La corrupción es, sin lugar a dudas, una de las mayores preocupaciones de los mexicanos y el mayor reto que tenemos por delante. Nos impide consolidarnos como un país justo e incluyente y, por supuesto, frena el desarrollo. Es un cáncer que no distingue nivel social, económico o político.
Además, la corrupción tiene un precio muy alto. De acuerdo al Instituto Mexicano para la Competitividad, las estimaciones de los costos económicos derivados de la corrupción oscilan entre los 400 mil millones y los 2 billones de pesos. Estas cifras son indignantes, por lo tanto, como sociedad deben convocarnos a promover acciones que lleguen hasta nuestro sistema político, repercutan en el presente, pero, sobre todo, en el futuro de México.
Nos encontramos en tiempos electorales y tal parece que la mejor estrategia para incidir en la decisión de los votantes es adjudicar las causas de este fenómeno a ciertos sectores de la sociedad.
Afirmar que quienes generan 9 de cada 10 empleos son los responsables de este cáncer es una declaración irresponsable y que polariza a la sociedad. Es cierto que la voluntad política del Ejecutivo Federal es imprescindible para combatir la corrupción, pero la realidad es que este hecho no es la única solución. La respuesta está en el marco institucional y en la formulación de políticas públicas modernas y eficientes.

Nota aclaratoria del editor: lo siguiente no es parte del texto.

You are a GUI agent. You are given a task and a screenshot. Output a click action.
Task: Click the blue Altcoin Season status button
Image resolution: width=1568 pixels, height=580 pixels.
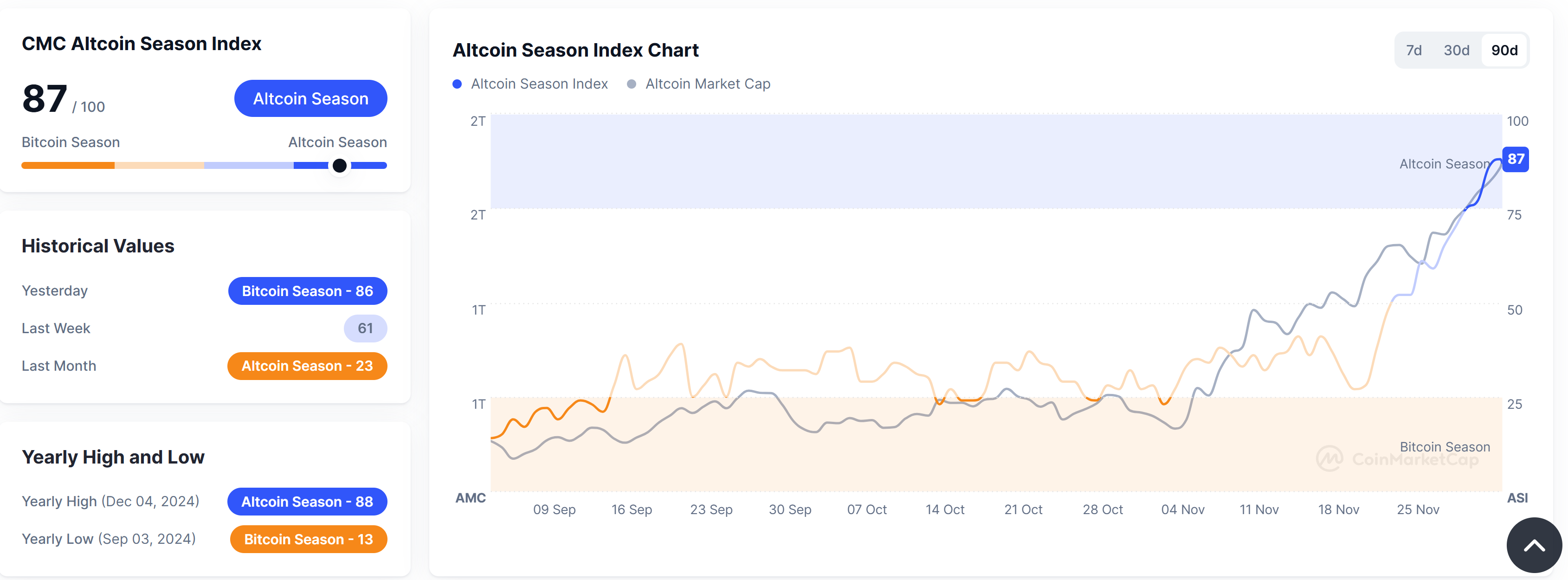pyautogui.click(x=310, y=98)
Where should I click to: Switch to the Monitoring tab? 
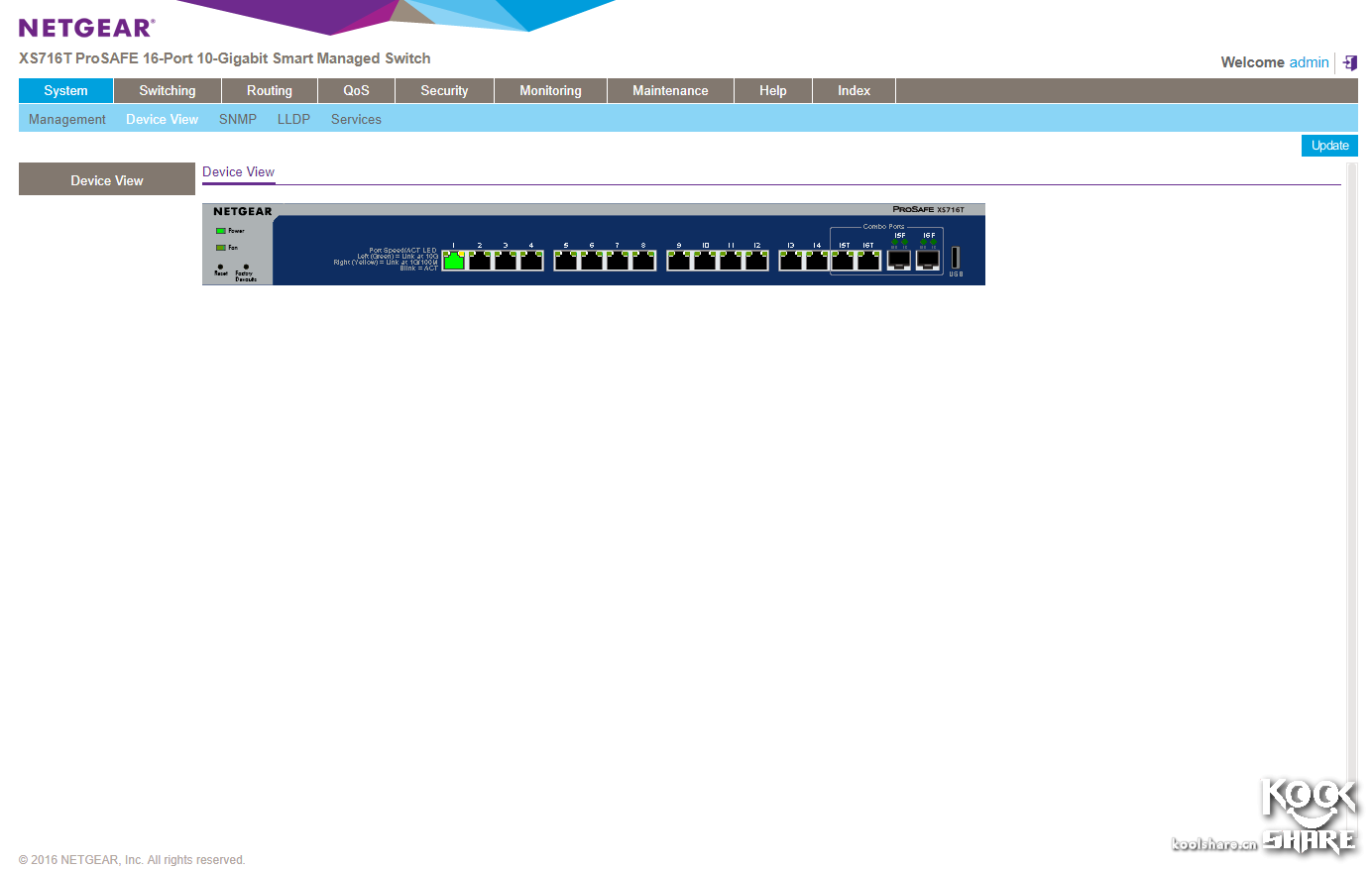(550, 91)
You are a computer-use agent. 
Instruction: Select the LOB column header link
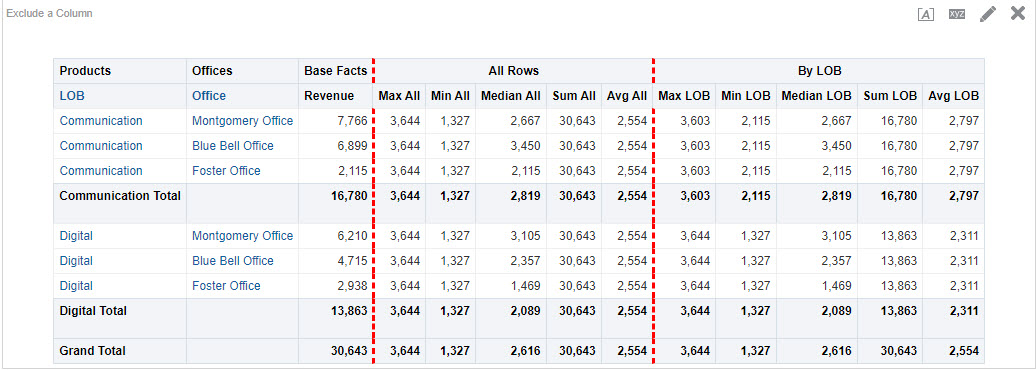[x=72, y=96]
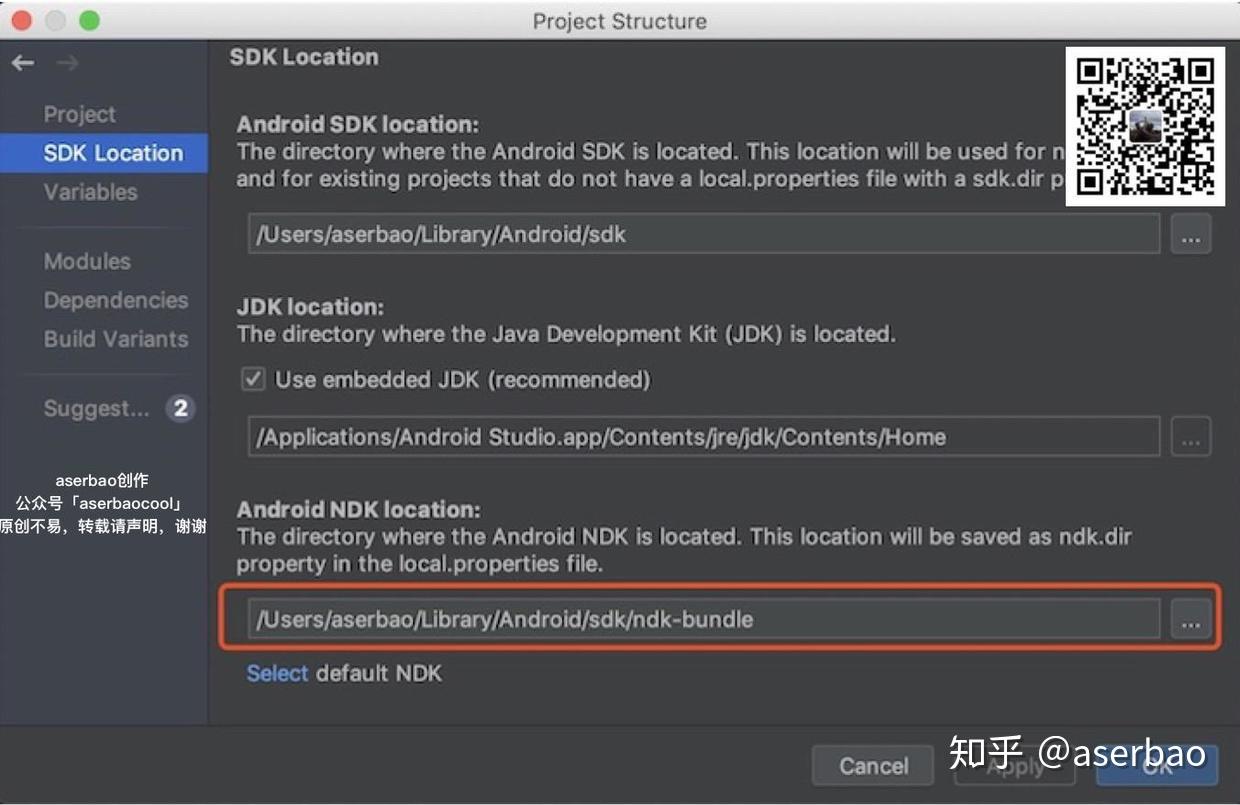Click the Apply button
Viewport: 1240px width, 805px height.
[1015, 766]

Lo que de verdad no abona al diálogo, ni ayudará a impulsar el desarrollo que necesitamos es achacarle los males de México a quienes promueven el dinamismo de nuestra economía: los empresarios. Si de verdad queremos soluciones, tenemos que comenzar por trabajar unidos como sociedad, no dividiendo, polarizando y enfrentando a la población entre sí.